Musharraf was due to appear before the special court today to face treason charges under Article 6 for suspending, subverting and abrogating the Constitution, imposing an emergency in the country in November 2007 and detaining judges of the superior courts.
During the course of the hearing at the National Library in Islamabad, the prosecutor said that the hearing can not go forward if the accused is not present as it is a criminal case. The hearing was adjourned and will resume on January 1.
Musharraf's advocate Ahmed Raza Kasuri argued that the former dictator can not appear before the court until "full-proof" security is provided and someone from the Interior Ministry takes responsibility for his safety.
The former president's legal team submitted a written request explaining his absence, as per the court's orders.
Kasuri stated that the constitution of the bench and the prosecutor will be addressed in the hearing in January. Musharraf's counsel had submitted two requests earlier, challenging the appointment of the three-member bench of the special court and the prosecutor.
Dr Khalid Ranjha, a member of Musharraf's legal team, said that a prosecutor is totally independent and is someone who is impartial. He added that in this case, the term 'persecutor' would be more appropriate.
Justice Faisal Arab, Justice Tahira Safdar and Justice Yawar Ali were on the three-member bench of the special court.
A five-kilogramme bomb was recovered from former president Pervez Musharraf’s route to court on Tuesday morning.
Musharraf's Advocate Anwar Maqsood had stated later that this was the sort of threat preventing Musharraf from appearing before the court.
Security personnel found two pistols, a five-meter detonator wire as well as 16 bullets near his farmhouse when they were clearing his route to the hearing.
The Bomb Disposal Squad (BDS) arrived at the scene and diffused the bomb which was found in a briefcase. They also cleared the area.
There were 250 Islamabad police officers and 100 army personnel to provide security at the National Library, shipping containers were also put in place to form a security barrier to the compound.
Musharraf had dismissed the treason charges against him as politically motivated and is expected to appear in person, after legal efforts to have the tribunal ruled invalid failed.
It is the first time in Pakistan's history that a former military ruler has been put on trial for treason.

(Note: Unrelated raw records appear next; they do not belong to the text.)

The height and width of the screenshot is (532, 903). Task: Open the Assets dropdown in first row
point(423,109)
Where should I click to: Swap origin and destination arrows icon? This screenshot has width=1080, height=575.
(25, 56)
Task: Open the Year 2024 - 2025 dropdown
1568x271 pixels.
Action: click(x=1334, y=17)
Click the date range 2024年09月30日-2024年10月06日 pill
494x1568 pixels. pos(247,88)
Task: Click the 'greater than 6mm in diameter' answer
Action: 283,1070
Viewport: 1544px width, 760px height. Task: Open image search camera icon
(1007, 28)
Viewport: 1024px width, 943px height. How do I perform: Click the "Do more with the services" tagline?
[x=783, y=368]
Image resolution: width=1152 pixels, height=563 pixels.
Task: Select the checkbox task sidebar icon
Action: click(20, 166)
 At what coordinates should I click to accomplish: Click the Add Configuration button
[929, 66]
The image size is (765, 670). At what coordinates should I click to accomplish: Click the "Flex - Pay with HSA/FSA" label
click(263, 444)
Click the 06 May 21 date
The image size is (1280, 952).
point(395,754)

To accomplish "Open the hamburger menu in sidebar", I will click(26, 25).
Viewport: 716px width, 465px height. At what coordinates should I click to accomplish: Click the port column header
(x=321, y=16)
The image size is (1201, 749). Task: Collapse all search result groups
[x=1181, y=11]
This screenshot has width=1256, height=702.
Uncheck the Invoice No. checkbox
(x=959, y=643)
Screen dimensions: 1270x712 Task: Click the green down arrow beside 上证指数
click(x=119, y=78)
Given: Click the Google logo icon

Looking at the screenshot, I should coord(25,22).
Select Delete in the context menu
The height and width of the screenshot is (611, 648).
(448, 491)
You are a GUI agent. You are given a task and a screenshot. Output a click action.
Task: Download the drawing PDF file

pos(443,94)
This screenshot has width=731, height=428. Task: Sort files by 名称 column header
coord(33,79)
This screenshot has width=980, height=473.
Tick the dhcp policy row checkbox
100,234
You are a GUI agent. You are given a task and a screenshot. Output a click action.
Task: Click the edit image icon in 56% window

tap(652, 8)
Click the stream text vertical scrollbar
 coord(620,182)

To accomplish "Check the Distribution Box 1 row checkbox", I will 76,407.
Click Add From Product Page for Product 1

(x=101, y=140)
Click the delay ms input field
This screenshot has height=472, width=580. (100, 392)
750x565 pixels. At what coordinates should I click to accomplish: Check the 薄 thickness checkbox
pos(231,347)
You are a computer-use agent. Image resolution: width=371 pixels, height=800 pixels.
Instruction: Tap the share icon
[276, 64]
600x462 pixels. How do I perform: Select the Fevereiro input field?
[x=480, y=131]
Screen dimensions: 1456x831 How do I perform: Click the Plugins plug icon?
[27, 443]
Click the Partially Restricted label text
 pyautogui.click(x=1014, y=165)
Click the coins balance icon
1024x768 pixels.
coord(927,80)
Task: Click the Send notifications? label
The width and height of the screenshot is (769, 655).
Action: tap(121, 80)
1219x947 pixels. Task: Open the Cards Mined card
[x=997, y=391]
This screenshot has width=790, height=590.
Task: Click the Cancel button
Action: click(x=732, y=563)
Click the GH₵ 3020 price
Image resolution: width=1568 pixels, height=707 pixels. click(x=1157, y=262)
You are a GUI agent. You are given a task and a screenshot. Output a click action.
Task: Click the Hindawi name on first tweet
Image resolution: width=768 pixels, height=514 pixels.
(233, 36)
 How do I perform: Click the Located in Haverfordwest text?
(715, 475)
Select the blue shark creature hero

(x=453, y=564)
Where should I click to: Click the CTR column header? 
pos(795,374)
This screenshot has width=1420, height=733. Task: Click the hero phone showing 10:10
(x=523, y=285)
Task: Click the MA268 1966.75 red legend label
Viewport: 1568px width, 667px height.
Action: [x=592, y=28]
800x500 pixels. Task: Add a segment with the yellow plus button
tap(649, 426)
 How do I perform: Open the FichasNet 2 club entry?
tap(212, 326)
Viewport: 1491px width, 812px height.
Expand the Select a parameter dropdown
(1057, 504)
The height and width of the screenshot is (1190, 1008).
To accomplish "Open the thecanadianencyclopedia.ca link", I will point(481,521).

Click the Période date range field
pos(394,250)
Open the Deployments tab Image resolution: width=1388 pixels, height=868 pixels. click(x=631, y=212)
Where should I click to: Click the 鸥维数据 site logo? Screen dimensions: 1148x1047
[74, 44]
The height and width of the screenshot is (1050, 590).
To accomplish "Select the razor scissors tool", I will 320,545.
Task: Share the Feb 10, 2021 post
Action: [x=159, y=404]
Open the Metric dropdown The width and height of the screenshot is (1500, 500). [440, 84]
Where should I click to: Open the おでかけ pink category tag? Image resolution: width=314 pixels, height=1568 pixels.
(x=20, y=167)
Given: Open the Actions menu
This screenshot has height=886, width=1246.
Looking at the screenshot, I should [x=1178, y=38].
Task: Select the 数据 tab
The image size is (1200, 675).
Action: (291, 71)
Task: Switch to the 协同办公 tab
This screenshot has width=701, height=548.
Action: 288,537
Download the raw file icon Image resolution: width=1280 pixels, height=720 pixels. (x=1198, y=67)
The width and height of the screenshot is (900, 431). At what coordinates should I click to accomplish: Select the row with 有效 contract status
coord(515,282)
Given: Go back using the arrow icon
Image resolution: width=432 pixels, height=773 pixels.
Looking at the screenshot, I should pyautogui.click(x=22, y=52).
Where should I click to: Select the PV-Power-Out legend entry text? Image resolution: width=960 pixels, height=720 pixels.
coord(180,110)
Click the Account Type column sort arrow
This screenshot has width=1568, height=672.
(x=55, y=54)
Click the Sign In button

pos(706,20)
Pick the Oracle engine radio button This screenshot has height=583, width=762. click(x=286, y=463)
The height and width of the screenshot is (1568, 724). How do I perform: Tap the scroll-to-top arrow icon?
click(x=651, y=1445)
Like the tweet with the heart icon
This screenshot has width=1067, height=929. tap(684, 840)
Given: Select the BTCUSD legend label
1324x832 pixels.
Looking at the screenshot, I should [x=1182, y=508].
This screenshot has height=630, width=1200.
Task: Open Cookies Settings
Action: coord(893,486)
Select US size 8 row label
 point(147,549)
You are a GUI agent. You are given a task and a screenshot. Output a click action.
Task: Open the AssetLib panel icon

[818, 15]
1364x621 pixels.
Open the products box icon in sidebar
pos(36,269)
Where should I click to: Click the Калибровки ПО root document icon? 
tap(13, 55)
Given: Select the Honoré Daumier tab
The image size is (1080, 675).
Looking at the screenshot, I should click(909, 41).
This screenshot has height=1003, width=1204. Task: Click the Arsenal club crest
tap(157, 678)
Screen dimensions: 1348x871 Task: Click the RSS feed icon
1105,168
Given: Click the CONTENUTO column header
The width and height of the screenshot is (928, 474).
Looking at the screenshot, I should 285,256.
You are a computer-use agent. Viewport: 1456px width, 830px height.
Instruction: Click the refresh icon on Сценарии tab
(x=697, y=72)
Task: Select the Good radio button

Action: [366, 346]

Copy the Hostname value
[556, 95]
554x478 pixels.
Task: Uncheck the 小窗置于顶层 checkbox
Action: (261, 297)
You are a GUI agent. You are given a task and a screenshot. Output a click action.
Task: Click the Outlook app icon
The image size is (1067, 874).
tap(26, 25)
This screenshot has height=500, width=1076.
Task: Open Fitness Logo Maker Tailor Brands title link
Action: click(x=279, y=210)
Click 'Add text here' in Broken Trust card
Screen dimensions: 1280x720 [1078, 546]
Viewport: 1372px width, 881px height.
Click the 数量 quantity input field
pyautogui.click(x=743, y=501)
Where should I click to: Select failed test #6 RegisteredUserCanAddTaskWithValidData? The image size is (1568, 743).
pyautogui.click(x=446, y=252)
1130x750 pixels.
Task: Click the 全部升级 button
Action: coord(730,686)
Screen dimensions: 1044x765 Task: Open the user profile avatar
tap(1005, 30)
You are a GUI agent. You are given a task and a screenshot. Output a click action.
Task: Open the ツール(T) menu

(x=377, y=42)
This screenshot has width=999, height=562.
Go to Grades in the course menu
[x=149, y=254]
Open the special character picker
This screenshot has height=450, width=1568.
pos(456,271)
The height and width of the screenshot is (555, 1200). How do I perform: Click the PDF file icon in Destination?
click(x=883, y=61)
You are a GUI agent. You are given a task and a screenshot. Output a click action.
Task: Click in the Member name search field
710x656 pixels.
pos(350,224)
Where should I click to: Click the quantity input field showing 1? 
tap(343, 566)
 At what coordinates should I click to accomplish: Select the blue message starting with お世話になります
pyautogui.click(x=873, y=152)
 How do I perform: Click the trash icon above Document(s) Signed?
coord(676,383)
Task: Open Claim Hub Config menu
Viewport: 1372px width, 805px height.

Prime Minister Nawaz Sharif, who won a third term in May's general election, was the man Musharraf ousted in his 1999 coup and the former general's lawyers say he is using the case to exact revenge.
Since returning from self-imposed exile in March to run in the election, Musharraf has faced a range of serious criminal cases dating back to his 1999-2008 rule.
He stands accused of murder over the death of former prime minister Benazir Bhutto, killed in a gun and suicide attack in December 2007, as well as charges over the death of a rebel leader, a military raid on Lal Masjid and the detention of judges.
Musharraf was put under house arrest in April over the cases but was granted bail in each, one by one.
There have been persistent rumours that a deal would be struck to let him leave Pakistan before facing the courts to avoid a clash between the army and government.
But no deal has been forthcoming and last week, speaking publicly for the first time since his house arrest began, Musharraf vowed to stay and fight to clear his name.